Eagle Ridge Hospital (ERH) is a small general hospital located in Port Moody, British Columbia, on the Port Moody/Coquitlam border. ERH is one of 12 hospitals under the jurisdiction of Fraser Health, which services more than 1.3 million people.

Eagle Ridge Hospital officially opened its doors on 7 April 1984 and operates a 24-hour emergency department, ambulatory, long-term care and acute care programs. It is a Centre of Excellence for elective surgery for urology, obstetrics and gynaecology, plastics and orthopedics. The hospital also offers public education clinics for asthma, diabetes, rehabilitation services and programs for cardiology, children's grief recovery, youth crisis response and early psychosis prevention.

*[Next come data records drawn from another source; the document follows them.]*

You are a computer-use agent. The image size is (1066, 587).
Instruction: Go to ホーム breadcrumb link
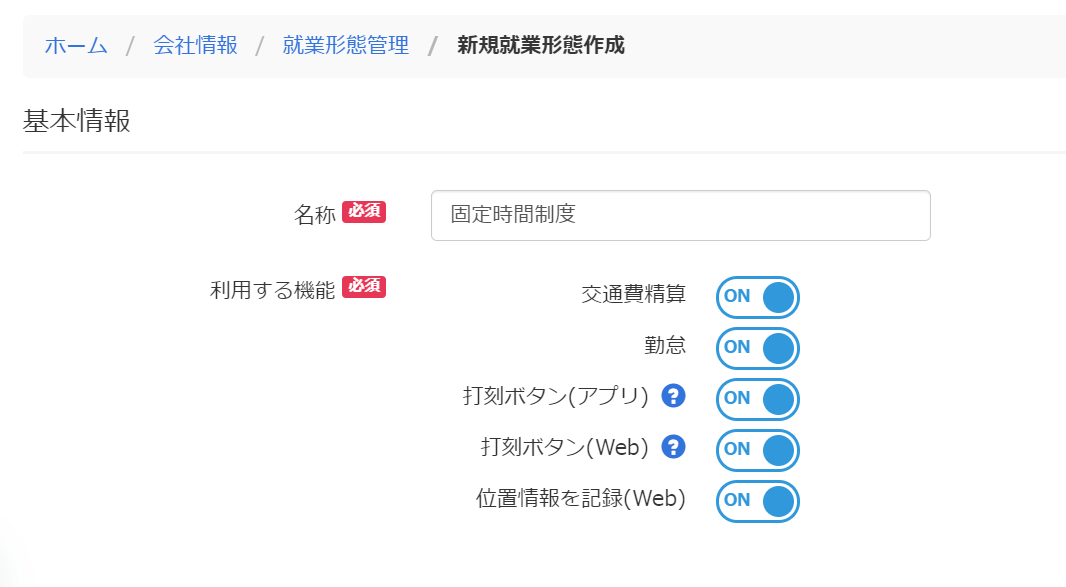pyautogui.click(x=76, y=46)
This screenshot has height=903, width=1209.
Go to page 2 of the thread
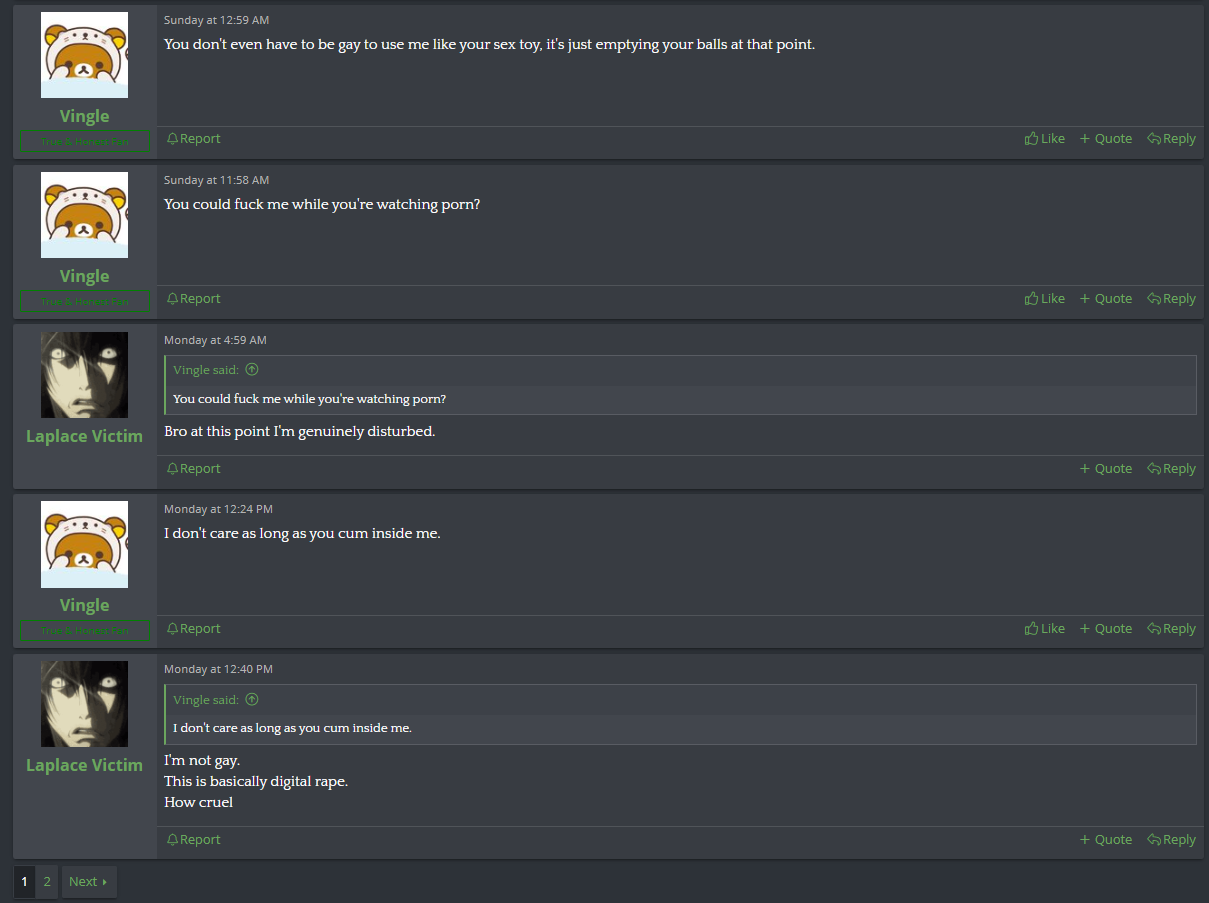pos(47,882)
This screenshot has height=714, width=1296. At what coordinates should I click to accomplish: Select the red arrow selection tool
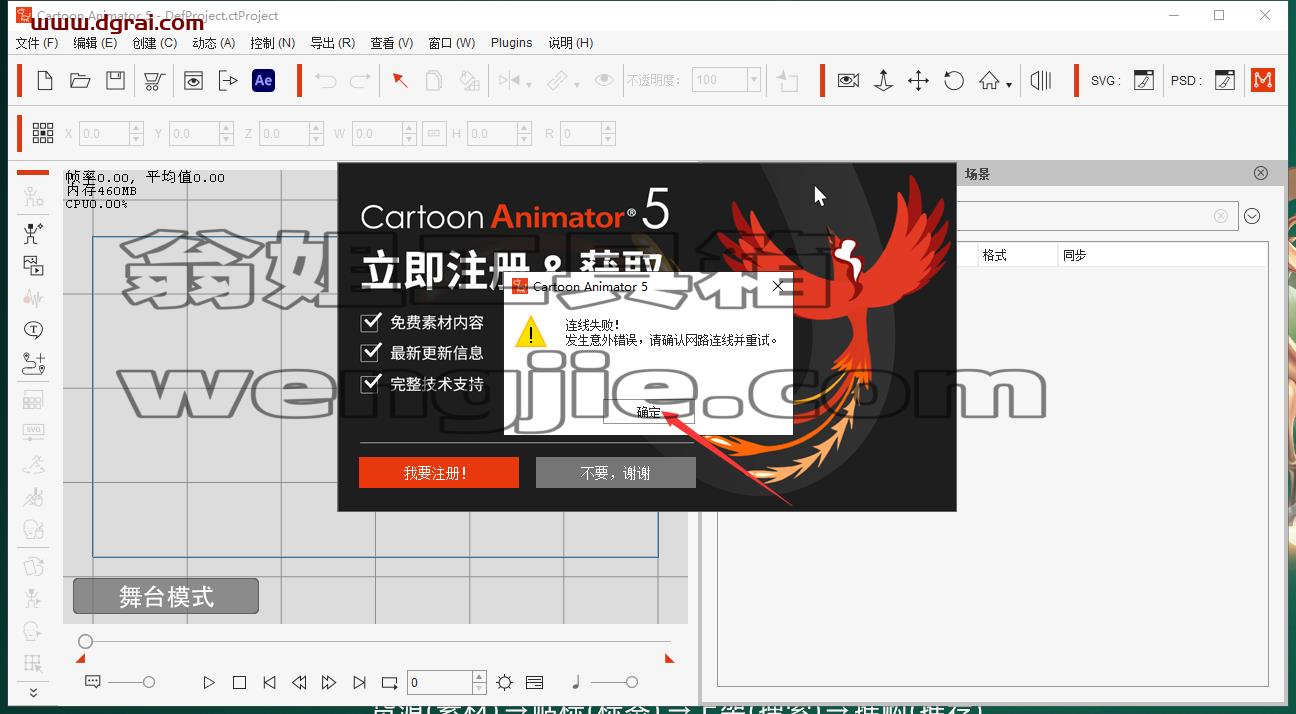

Nearby Eagle Ridge Manor provides 24-hour care in a home-like environment for an additional 75 residents in private and semi-private rooms.

==Amenities==
- 24-Hour Emergency
- Crossroads Inlet Centre Hospice
- Elective inpatient and day surgery
- Endoscopy
- Early psychosis management and youth crisis response
- Children's grief recovery
- Outpatient clinics for asthma and diabetes
- Laboratory services
- Surgical daycare
- Minor surgical and medical procedures
- Pre-admission clinic
- Post-anesthesia recovery room
- Regional referral centre for rehabilitation for people recovering from stroke, brain injuries, heart attacks, and amputations
- Diagnostic services - general radiography, fluoroscopy, ultrasound, Doppler echocardiography, and CT scanning

==Eagle Ridge Hospital Foundation==
The Eagle Ridge Hospital Foundation was created in 1982 to raise funds for the equipment the hospital needs to stay abreast of technological change, and to replace worn and outdated items. More than 60% of all new hospital equipment is bought with money raised by the Foundation, which sponsors special events including dinners, auctions, and a charity golf tournament.